(Pixel coordinate grounding data)
+++

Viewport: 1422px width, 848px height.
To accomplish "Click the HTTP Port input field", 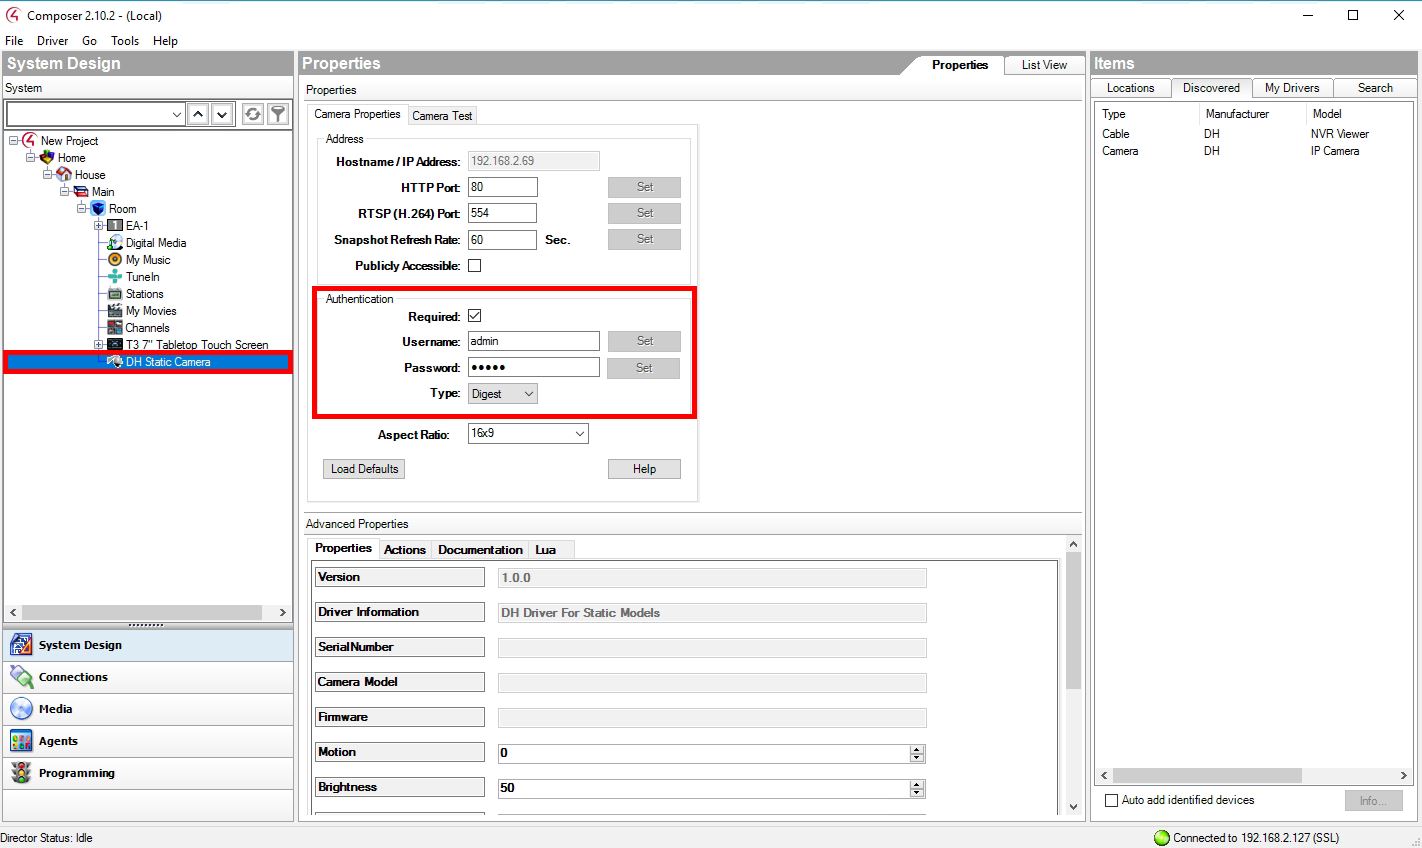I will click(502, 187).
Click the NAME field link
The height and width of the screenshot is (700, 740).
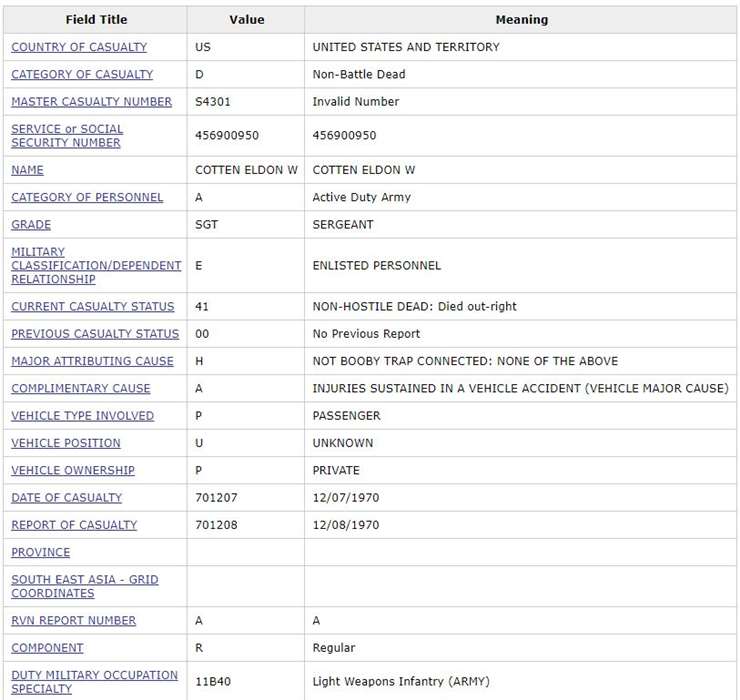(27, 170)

+++

- Brief -
Transcribe the lines that run from the line bearing "The height and" through the last line of the data. Keep the wording exact and leave out every picture.

- Response to this exercise -
The height and width of the screenshot is (700, 740).
(27, 170)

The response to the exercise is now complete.